When I read some of the rinse-and-repeat narratives about bringing electricity and water to the village, the one that still remains in my memory after a decade is a story of an applicant who learned braille and painstakingly wrote the script for a popular children’s storybook. The effort and how she described the mission brought tears to my eyes. I don’t think any policy narrative overshadows such a human story.
For applicants from developing economies who are inspiring a generation with their ambition to join Harvard Business School, keep these 2 pointers in mind:
1) No Shame in Shaming
It is corruption. The good old corruption. Now, how do you present this fact in a sanitized way so as to not insult your country? You don’t have to. There are international agencies doing research and publishing this finding. Quote them to validate the magnitude of the problem mixed with the opportunities to turn it around. You can smoothen corruption with words like inefficiencies or systemic inefficiencies. The admissions team will understand the intent.
Many efforts are from a new generation of entrepreneurs who have had enough of the inefficiencies. Many are from the integration of global technology companies into the infrastructure. Many from exposure to the wealth and lifestyle in developed economies.
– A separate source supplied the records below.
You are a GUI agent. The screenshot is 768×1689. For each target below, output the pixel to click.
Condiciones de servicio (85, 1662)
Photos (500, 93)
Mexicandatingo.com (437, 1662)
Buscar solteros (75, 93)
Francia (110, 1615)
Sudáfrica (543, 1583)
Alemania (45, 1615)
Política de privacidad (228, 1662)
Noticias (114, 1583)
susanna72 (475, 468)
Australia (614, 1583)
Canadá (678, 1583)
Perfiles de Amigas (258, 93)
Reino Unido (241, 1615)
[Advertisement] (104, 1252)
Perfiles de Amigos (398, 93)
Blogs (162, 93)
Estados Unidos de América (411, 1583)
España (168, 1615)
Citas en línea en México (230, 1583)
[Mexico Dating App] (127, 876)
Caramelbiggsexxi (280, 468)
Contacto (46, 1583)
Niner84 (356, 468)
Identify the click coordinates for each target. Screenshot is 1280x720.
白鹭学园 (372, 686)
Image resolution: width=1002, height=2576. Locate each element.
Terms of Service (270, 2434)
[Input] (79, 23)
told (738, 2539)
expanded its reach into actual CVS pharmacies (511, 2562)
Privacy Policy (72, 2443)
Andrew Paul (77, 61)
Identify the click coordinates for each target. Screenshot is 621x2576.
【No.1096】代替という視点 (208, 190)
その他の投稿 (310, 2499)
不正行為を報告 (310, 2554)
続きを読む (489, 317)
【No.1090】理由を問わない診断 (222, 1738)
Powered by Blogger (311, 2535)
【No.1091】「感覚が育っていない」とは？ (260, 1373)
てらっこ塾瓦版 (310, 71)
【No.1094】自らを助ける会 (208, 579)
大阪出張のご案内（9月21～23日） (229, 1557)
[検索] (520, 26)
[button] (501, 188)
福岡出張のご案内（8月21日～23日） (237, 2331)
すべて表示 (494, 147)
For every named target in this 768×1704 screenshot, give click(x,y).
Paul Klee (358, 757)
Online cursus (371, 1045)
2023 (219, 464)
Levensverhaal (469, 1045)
Without describing the day-to-day challenges of living in an infrastructure-deficient region, the admissions team who grew up in an integrated city life where power outage is national news is unlikely to understand the mile long walk to get potable water.
2) Innovation = Resource Restriction + Collaboration + Inspiration
Even if I appreciated the applicant’s forceful approach to overcoming the lack of braille books for children, she also scaled her book translation for visually challenged kids with strategic collaboration.
Whenever I read essays of African applicants, the first plot point I am searching in the draft is where the collaboration happened. The lone wolf narrative is a clear hint that the person doesn’t have the social skills or the network to unite technologists, policy experts, investors, and expats with a strong emotional connection to the motherland for the vision.
Without such vision or examples of collaboration, Harvard MBA resources are unlikely to solve problems of such scale.
For the Sample Harvard MBA Essay about a Technologist who wants to transform the Kenyan Education System with Computers, the interaction with an Oxford Educator is quoted as a Eureka moment. Her idea is generously borrowed for an approach that doesn’t require a computer for each student.
Such innovation in a resource-constrained ecosystem often involves collaboration with unique thinkers. Use them strategically in the essay.